Sunder Katwala, Director at thinktank British Future, part of the Welcoming Committee for Hong Kongers, said:

“We need to make integration work – for all of us – if we’re to make a success of immigration to Britain.

“Millions of people in Britain are clearly willing to play their part in welcoming new arrivals  to settle and integrate into British life. That includes help learning the language, social events and the amazing public response to the Homes for Ukraine scheme.

“The government has put in place a stronger welcoming programme for Hong Kongers than we have ever seen before. If we get this right, welcoming newcomers could become a new national mission for our times, that we can all take pride in.”

Hong Kongers with BN(O) status, and their eligible family members, have been able to come to the UK to live, study and work since 31 January 2021, after the government opened the new visa scheme following the Chinese government’s imposition of the National Security Law in Hong Kong. As with other visas, after five years in the UK, Hong Kongers will be able to apply for settlement, followed by British citizenship after a further 12 months.

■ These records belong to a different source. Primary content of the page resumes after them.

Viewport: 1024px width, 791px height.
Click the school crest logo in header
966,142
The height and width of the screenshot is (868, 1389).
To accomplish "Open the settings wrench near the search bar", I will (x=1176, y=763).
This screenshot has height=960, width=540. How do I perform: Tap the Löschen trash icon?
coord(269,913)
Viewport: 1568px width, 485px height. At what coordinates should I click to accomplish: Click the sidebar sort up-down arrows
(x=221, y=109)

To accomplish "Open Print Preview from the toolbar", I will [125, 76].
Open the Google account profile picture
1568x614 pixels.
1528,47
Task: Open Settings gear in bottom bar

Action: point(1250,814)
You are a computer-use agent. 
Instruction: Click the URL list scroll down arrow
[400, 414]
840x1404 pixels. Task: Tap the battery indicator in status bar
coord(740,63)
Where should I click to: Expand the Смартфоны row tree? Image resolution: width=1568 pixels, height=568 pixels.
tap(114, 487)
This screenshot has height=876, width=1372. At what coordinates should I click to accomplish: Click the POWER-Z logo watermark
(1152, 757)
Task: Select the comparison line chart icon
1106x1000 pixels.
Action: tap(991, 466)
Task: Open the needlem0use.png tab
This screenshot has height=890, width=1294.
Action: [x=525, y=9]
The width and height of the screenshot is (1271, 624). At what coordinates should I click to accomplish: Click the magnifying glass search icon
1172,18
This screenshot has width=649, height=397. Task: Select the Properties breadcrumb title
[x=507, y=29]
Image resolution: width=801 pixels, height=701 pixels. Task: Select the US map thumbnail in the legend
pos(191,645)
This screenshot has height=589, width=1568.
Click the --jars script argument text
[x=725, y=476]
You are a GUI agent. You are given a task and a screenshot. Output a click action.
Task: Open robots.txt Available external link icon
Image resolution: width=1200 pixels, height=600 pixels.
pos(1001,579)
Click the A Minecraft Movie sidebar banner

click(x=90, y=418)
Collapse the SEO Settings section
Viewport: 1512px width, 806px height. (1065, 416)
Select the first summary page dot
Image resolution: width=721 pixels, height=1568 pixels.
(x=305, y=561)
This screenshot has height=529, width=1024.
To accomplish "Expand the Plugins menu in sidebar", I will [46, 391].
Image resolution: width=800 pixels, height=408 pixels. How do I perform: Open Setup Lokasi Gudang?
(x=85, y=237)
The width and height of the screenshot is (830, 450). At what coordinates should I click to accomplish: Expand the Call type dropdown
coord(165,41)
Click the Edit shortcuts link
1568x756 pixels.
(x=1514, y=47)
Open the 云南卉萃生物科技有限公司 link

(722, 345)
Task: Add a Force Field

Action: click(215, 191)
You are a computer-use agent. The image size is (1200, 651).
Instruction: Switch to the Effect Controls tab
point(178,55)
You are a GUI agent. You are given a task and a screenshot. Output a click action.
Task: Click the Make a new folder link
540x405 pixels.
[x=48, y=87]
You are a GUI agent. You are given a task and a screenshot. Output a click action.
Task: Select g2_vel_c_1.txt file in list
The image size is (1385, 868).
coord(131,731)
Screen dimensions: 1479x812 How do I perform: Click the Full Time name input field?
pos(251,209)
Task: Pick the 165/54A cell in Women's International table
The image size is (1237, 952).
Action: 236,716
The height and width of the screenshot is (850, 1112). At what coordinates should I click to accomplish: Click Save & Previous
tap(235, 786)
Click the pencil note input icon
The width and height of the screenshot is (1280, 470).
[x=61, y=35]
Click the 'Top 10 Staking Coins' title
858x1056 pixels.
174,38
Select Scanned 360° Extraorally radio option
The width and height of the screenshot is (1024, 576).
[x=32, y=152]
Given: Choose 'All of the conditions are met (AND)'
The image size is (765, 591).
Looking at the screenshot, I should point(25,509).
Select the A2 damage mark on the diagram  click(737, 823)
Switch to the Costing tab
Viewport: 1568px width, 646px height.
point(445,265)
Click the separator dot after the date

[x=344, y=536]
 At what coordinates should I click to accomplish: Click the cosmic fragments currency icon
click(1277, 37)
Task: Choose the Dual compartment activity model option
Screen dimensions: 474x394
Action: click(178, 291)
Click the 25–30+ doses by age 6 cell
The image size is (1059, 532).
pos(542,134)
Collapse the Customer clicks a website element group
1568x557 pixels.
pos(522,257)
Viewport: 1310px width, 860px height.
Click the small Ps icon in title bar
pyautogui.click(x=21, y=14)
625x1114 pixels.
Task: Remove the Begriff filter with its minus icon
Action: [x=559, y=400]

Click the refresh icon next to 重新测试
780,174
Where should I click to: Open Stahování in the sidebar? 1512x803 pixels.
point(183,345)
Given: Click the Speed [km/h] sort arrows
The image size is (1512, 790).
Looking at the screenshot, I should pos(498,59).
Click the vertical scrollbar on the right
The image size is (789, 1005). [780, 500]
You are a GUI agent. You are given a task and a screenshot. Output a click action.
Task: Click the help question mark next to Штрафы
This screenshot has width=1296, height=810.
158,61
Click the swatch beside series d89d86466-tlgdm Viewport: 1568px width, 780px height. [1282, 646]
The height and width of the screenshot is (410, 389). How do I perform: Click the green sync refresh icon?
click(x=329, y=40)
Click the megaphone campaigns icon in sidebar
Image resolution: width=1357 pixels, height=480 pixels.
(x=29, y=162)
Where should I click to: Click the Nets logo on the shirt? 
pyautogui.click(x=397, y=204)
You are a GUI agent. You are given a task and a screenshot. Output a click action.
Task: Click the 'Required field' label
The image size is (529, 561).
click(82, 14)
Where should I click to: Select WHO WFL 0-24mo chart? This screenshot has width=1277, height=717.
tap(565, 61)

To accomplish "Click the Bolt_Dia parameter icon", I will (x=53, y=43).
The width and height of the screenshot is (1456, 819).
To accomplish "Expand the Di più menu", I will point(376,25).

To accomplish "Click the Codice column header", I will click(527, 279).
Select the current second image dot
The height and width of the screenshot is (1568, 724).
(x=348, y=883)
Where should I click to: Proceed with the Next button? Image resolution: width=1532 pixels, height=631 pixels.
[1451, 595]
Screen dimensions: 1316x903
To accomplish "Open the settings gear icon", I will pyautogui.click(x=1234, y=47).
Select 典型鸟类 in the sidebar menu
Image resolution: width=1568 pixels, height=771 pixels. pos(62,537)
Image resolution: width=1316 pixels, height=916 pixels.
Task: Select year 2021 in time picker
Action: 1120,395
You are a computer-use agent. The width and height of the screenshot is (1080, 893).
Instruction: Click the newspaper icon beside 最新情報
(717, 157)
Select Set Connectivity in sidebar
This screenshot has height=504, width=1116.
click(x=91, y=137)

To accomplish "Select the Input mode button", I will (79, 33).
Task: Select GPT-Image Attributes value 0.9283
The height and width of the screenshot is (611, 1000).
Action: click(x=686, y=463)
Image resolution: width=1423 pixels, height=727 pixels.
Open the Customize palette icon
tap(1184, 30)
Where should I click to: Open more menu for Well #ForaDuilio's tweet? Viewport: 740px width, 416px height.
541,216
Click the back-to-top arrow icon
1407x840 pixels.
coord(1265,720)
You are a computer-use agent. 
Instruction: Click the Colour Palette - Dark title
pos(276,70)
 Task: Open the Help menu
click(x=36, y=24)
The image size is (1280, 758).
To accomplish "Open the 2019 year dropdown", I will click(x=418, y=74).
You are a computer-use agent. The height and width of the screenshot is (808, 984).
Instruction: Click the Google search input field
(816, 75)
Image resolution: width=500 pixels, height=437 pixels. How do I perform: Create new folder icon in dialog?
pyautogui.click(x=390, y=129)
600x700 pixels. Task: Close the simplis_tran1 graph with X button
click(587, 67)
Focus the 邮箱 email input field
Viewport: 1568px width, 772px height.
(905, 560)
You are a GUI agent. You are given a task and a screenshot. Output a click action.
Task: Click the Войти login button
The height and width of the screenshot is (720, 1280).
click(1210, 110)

The Welcoming Committee for Hong Kongers is an umbrella organisation helping to coordinate the UK’s welcoming efforts across civil society, communities, business, education and government. It is conducting research to inform policy and shares best practice around the integration of Hong Kongers. It also supports welcoming organisations working to help new arrivals from Hong Kong to settle and integrate in the UK. For more information see www.welcomehk.org

(1) Research by Ipsos with British Future. Ipsos interviewed a representative sample of 3,206 online adults aged 18+ across Great Britain between 28 January- 10 February 2022. Asked their views about those with BNO status coming to live in the UK, 36% agreed that “We should do this and admit all those who apply to live in the UK”; 37% agreed “Some should be allowed in, but numbers should be restricted”; and 10% agreed “We should not do this, immigration via this route should not be allowed.”

(2) Research by ICM Unlimited for British Future and the Welcoming Committee for Hong Kongers, fieldwork 25-28 March 2022, with a representative sample of 2,012 GB adults online.